Lonely Planet published its first travel guide in 1973, a time long before Google and MailOnline Travel of course… when reliable travel advice was hard to come by.
Its books would go on to become invaluable tools to travellers, with the publisher printing 150million guidebooks – in 33 languages – about everywhere from Afghanistan to Australia in the years that followed.
To mark its 50th birthday, Lonely Planet has released pictures of some of its standout guidebook covers from the past half a century – including that of its very first guidebook, ‘Across Asia on the Cheap’, which cost just $1.80.
It’s also redesigning its signature blue-spine guidebooks, releasing a set of new travel guides that provide ‘more in-depth and inspirational insight into how best to navigate destinations, how to save time and money, how to take more eco-conscious routes and connect with local communities, as well as personal stories from locals to provide a greater sense of community’.

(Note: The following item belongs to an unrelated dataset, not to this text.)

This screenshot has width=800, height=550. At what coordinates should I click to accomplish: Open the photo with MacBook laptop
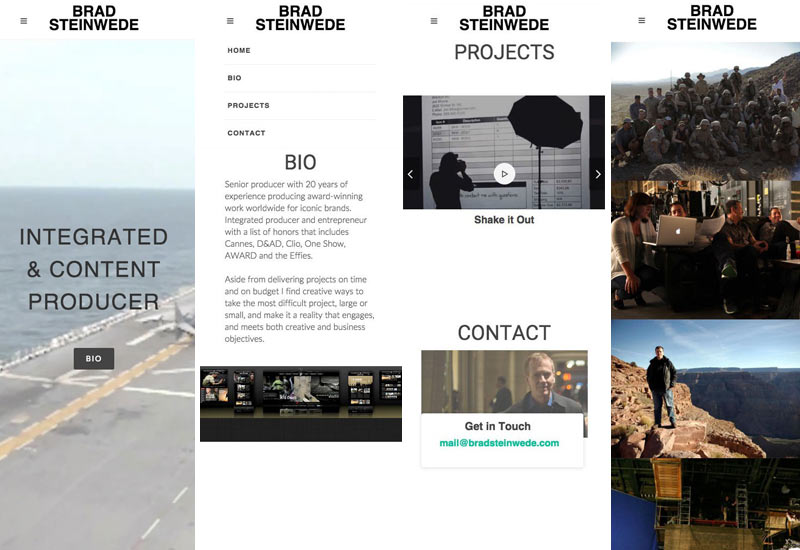click(705, 249)
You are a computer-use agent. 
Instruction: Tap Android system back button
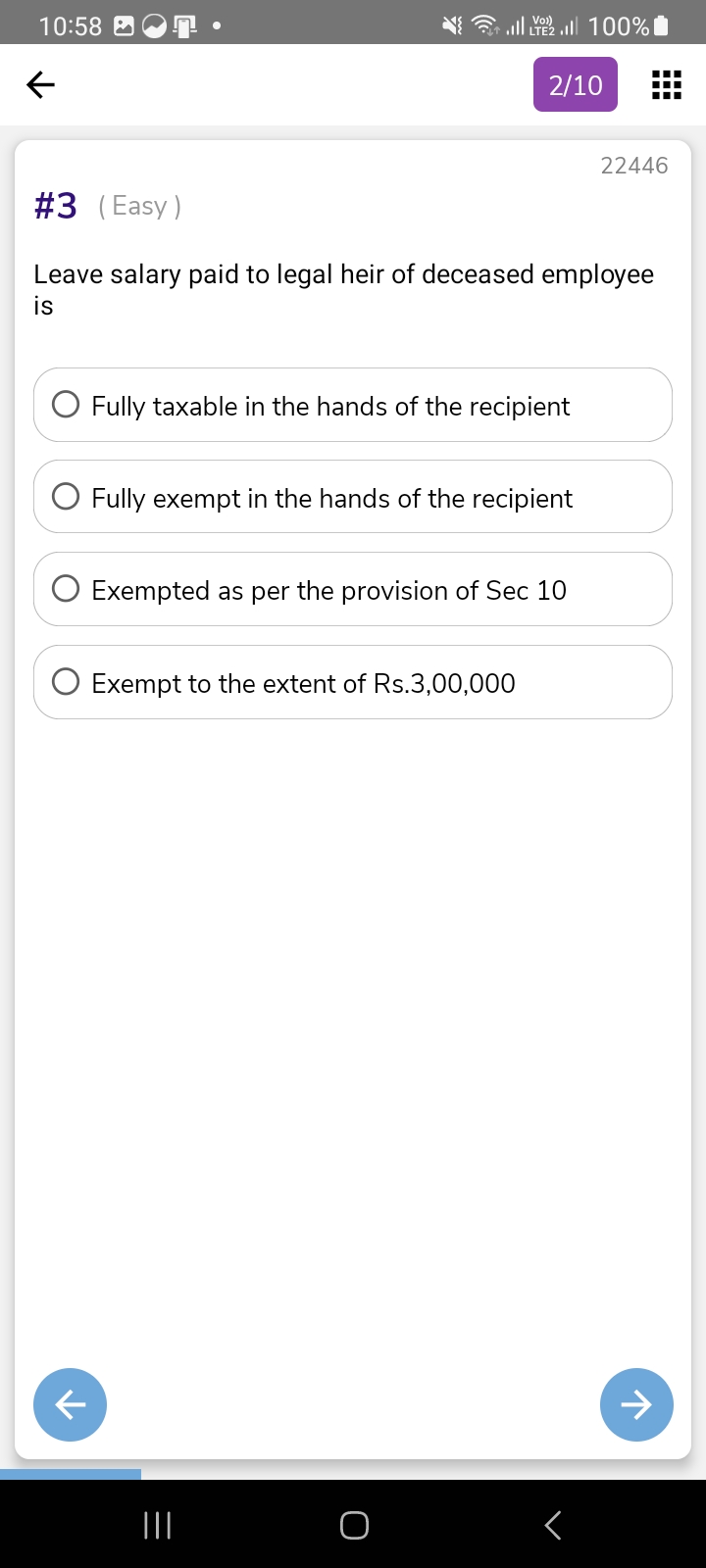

Chris Zeiher, Lonely Planet’s Senior Director, Trade Sales and Marketing, commented: ‘Travel has changed a lot since 1973, but Lonely Planet’s much-loved guidebooks remain a core part of the travel process and our guides have evolved with changing demographics, habits and desires and fresh feedback from our loyal travellers. Lonely Planet may be 50 but we are still guided by the same restless spirit and desire to shape and inspire travel.’
Scroll down to see a selection of wanderlust-inducing book covers from the ever-expanding Lonely Planet library…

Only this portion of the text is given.